Хлопок. Щелчок. Вскрик. Вздох облегчения.
***
Ну вот, очередной паршивый день, наполненный несуразной тарабарщиной. Убогие люди, убогое время. Убогая эра. Биполярно расстроенный мир, в котором каждому найдется местечко. Хах! А ничего удивительного. Каждая муха и рада покопашиться в навозной куче. Этим ее мир и ограничен. Хм. А не сказал бы, что мухи выглядят какими-то расстроенными или же, может быть, уставшими от всего этого. Скорее наоборот: снуют туда-сюда, весело пережужживаются друг с дружкой, сплетничают небось. Ха-ха! «Давеча на такой кучке отменной побывать довелось! Мм, свежатина!» М-да уж…
Представив в своей безумной голове диалог двух мух, Валентин было весело хохотнул, но пару тройку мгновений спустя – переменился в лице, вновь натянув маску негодующей угрюмости, что не покидала его долгие года. Валентину удавалось натягивать губы в подобие улыбки не более семи секунд в неделю. А бывало не удавалось и вовсе.

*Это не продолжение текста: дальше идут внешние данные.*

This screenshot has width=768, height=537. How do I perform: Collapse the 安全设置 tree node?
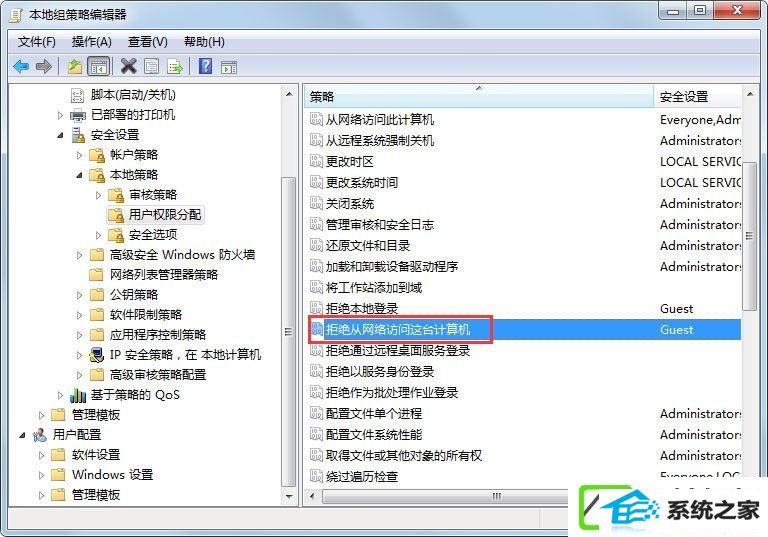pyautogui.click(x=60, y=135)
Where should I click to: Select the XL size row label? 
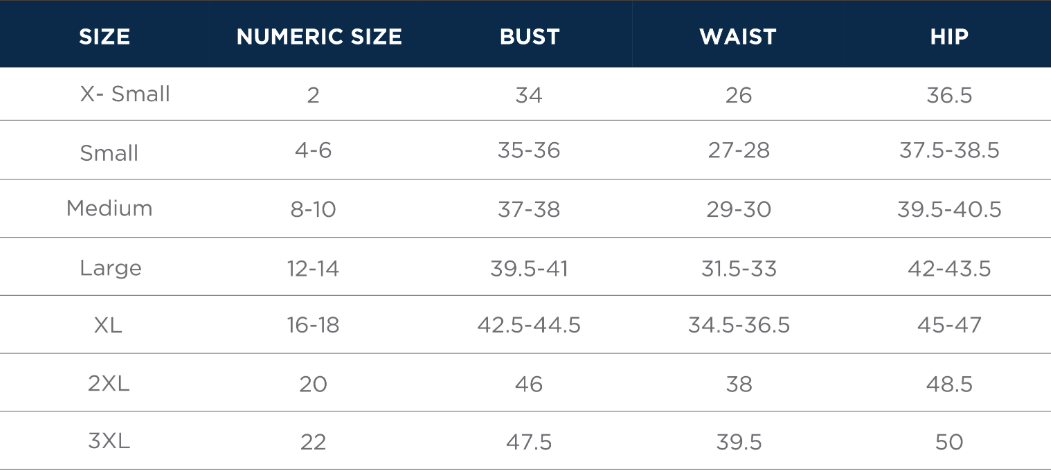pyautogui.click(x=108, y=326)
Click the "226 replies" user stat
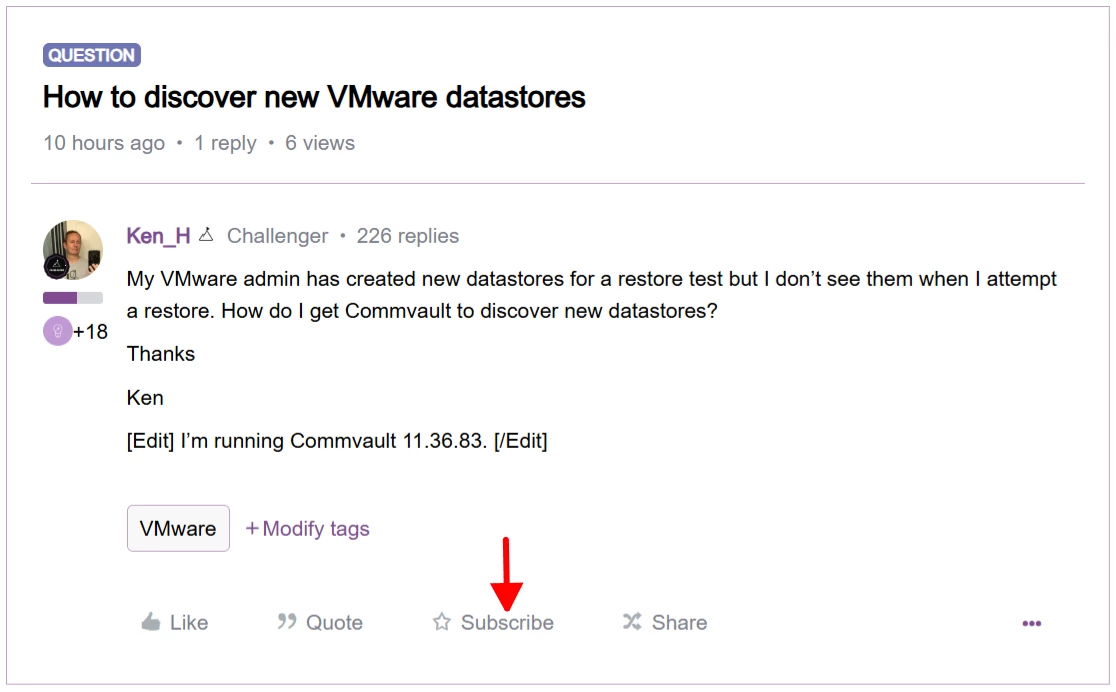 pos(408,236)
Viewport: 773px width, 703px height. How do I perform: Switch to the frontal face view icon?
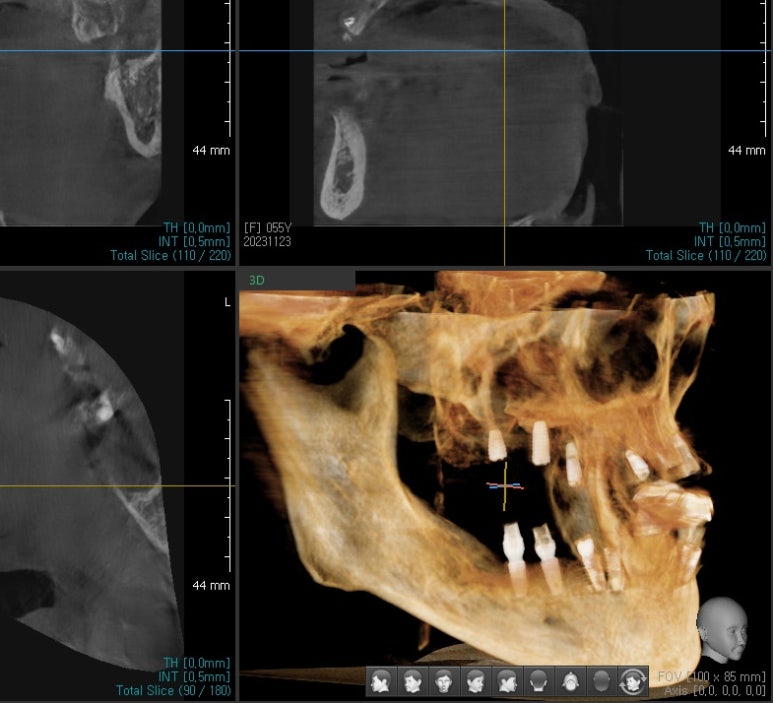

Он работал в метро. Там же он и жил. Бригадир, по доброте душевной, выделил ему подсобное помещение. Потом бригадир этот погиб: упал на рельсы, ударился головой, а машинист затормозить вовремя не успел. А может не захотел. Поручней то в вагонах нет. Попадают все, побьются хрусталики. «Дело рук утопающих», – подумал тогда машинист.
Валек любил бригадира. Было у них общее. У обоих средняя рука срослась неправильно при рождении. Бригадир научил того чинить ступени эскалатора… и ушел.
«Все уходят», – подумал тогда Валентин.
Работа ему не то, чтобы нравилась, но и сказать, что не нравилась – тоже не выйдет. Просто он другой то и не видел. А эта его не беспокоила. Днем он дежурил по очереди по разными нитями эскалатора. Смотрел – мало ли что. За спиной, на манер рюкзака, он всегда носил с собой запасную ступень. Мало ли что. До него так никто не делал. Обычно ремонтники ходили в мастерскую. Подобное всегда сопровождалось длительными перекурами, бездарной болтовнёй и бездонным чаепитием. Нить, в таких случаях, могла встать на долгие часы, хотя сам ремонт занимал всегда минут пятнадцать от силы. Всегда имеется параллельная линия. Чего торопиться…
Валентин, пожалуй, единственный в своем роде ремонтник, который всегда вовремя заменяет резиновые накладки, что надеваются на диски, движущие поручни. От чего скорость движения ступеней и поручней всегда одинакова. Но этого никто не замечает.
«Все замечают только жопу впереди стоящего… Какой бы она не была». Фигу тебе! По всей фиге!
Трирука почесала затылок Валентина своими скрюченными пальцами и привычно улеглась на родном плече. Валек в благодарном жесте похлопал трируку и внимательно уставился наверх. Ступени шли мерно, без рывков. Молодой слесарь нахмурился сильнее. Ему всегда не нравилось, что люд стоит почти на каждой ступеньке. Его это раздражало. Он и сам не понимал, почему его это вообще волнует.